To be done:
(a) Answer these questions about the article on friggitelli peppers, one answer per line:
(i) On what date was the article published?
(ii) Which peppers that the author grew in California are the same as friggitelli?
(iii) What does too much bell pepper add to a mixed salad, according to the author?
(b) Write the next part of the article on friggitelli peppers, picking up after its final sentence.

By Rick Gush, Urban Farm contributor
Friday, June 29, 2012
Photo by Rick Gush
Fortunately, my favorite peppers grow more abundantly in Italy than my former U.S. home.
Some of my favorite peppers in the garden now are friggitelli, which are the same as the cubanelle peppers I used to grow in California. In California, these were an oddity, but here in Italy, they are in every market during the spring and summer. I like to make mixed salads during the hot weather, and I like to add peppers, but I find that too much bell pepper adds too much heft and sometimes too much liquid to a mixed salad. These cubanelle-style peppers have much thinner walls than bell types, so they add less bulk while still adding the pepper flavor and a nice crunchiness. Of course, the famous Italian friggitelli dishes and friarelle dishes are based around these cooked peppers. I like them cooked, and am particularly fond of the sweet taste of lightly braised or barbecued cubanelle.

Listed records:
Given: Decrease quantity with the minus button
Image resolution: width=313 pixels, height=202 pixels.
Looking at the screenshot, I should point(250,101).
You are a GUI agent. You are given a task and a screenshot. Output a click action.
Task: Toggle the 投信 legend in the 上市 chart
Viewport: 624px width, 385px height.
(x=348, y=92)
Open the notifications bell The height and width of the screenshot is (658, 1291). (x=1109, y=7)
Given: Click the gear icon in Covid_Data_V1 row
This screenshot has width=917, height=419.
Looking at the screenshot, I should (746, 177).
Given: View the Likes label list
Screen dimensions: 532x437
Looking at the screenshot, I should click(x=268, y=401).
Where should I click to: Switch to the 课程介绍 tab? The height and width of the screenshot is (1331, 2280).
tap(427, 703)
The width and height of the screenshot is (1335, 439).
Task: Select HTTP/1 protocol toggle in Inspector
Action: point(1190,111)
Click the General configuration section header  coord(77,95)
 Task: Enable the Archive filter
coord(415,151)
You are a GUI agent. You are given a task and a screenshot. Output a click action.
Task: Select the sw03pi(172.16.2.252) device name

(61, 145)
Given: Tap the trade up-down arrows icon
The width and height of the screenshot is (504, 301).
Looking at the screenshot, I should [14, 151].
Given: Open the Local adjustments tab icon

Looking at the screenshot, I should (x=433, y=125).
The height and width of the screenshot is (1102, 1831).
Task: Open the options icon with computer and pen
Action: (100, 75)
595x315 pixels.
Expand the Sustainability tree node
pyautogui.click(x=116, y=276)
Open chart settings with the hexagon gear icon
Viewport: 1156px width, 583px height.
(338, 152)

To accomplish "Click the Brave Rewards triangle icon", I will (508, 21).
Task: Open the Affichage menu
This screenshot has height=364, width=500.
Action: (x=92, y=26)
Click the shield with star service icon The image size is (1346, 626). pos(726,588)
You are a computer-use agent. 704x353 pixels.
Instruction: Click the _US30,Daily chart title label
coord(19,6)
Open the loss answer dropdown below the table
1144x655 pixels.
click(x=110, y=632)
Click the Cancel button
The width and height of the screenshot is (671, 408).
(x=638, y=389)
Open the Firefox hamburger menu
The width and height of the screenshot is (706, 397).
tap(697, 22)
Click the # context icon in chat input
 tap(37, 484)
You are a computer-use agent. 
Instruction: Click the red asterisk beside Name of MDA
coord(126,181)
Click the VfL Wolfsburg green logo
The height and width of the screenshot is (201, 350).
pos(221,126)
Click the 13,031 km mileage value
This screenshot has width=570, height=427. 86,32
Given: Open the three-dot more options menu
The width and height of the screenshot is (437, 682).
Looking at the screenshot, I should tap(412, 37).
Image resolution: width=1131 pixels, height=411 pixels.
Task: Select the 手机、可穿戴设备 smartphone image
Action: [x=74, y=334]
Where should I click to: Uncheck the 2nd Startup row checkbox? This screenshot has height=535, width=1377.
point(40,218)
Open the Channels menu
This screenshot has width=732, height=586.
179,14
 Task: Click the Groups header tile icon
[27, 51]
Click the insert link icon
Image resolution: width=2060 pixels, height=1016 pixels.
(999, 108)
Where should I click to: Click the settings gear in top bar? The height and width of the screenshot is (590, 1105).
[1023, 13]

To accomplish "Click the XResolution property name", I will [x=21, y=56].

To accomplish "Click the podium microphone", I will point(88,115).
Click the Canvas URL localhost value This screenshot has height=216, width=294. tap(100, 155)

Results of the exercise:
(a)
(i) Friday, June 29, 2012
(ii) Cubanelle peppers
(iii) Too much heft and sometimes too much liquid

(b)
In order to grow I think the seedlings should be grown in very-light conditions to encourage a thick, young stem. I also think cubanelle peppers respond very well to having a lump of fertilizer — pilgrim-style — under each plant.
I don’t generally like to grow crops that need a lot of pampering but, this year, my peppers are in a raised bed that gets a lot of sunshine on the walls, which means I’m watering underneath the pepper leaves almost every day. Because the bed is at chest height, I can stick the hose under the leaf canopy of the plants and water just the soil areas. Seems to be working, since I have some fairly impressive peppers at this point.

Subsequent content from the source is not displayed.